This is an edition of the newsletter Show Notes, in which Samuel Hine reports from the front row of the global fashion week circuit. Sign up here to get it in your inbox.


Early last week, Kanye “Ye” West doubled the number of accounts he followed on Instagram. Where before he followed exactly one person (his Vultures 1 co-pilot Ty Dolla $ign), on Monday Ye added a second person to his feed: downtown fashion star Sandy Liang.

Their eagle-eyed (and chronically online) followers noticed immediately. “Kanye only following Ty dolla sign and sandy liang on ig is actually insane…….” wrote one observer on X, hinting at the bizarre convergence between the cultural lightning rod and fashion’s premier purveyor of coquettish bows and cute peter pan collar dresses. “Rare Kanye W,” added another. On the profile of Liang’s eponymous brand, Ye’s 20-million-plus followers started making noise: “Ye sent me,” “followed by kanye,” and on and on. In a week where there was no shortage of headline fashion news—courtesy of Dries Van Noten’s retirement and the Pierpaolo Piccioli and Valentino split—the whole thing was merely an inexplicable footnote.

It was, in other words, the perfect weird, low stakes thing fashion people love speculating about.

As the tweets and comments multiplied, a couple theories hit my group chats. One was that the rapper, designer, and provocateur was hinting at a forthcoming project with Liang. After all, he followed Ty $ to promote their just-dropped joint album. Was Ye cooking up a fashion collab with the Chinatown native and belle of balletcore? Crazier things have happened (I think?), but for many reasons this theory struck me as totally unlikely. It did, however, get me thinking about Ye’s broader fashion comeback, which is totally happening.

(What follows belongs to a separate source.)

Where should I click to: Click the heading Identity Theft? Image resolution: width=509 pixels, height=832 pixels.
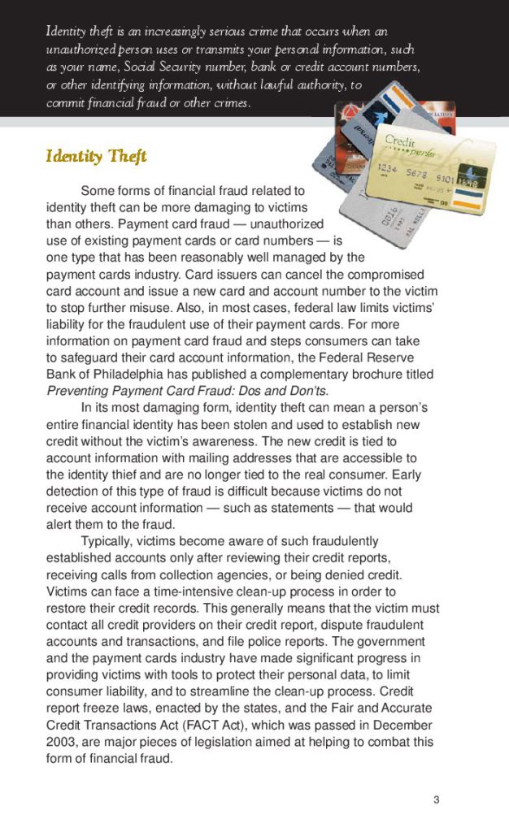click(x=96, y=155)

First, to state what should be obvious: Sandy Liang is not collaborating with Ye or Yeezy. But the speculation alone speaks to the impact of Ye’s redemption tour. Before his downfall in the fall of 2022, which happened slowly and then all at once following his infamous “White Lives Matter” Yeezy show and repeated antisemitic outbursts, Ye was riding higher than ever. His Yeezy partnership with Adidas was worth billions, and defined the aesthetic of contemporary footwear. He was working with Gap to realize his vision of making his designs accessible to the general public, and was collaborating with his favorite luxury house, Balenciaga. He finally had the establishment validation he’d long craved, with major commercial success to go with it.

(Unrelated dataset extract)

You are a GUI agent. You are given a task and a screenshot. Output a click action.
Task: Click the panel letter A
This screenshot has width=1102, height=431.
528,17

All of those corporate partnerships were axed in 2022, and for a while his cancellation was so thorough that even Goodwill pulled Yeezy products from shelves. But owing to his sheer influence, it was always going to be more complicated to actually banish Ye from the respectable corners of the fashion world. Though his ambitions for Yeezy have always outpaced his execution—we’re still waiting for the Armani-meets-Aman Yeezy desert domes, for instance—he has arguably shaped the modern American wardrobe in his image. Go to any airport and you see luxury sweats and dusty color palettes everywhere. And his audience remains loyal. Vultures 1 topped the Billboard 200 (and six weeks on remains at No. 10), and Adidas has had no problem selling its remaining Yeezy stock.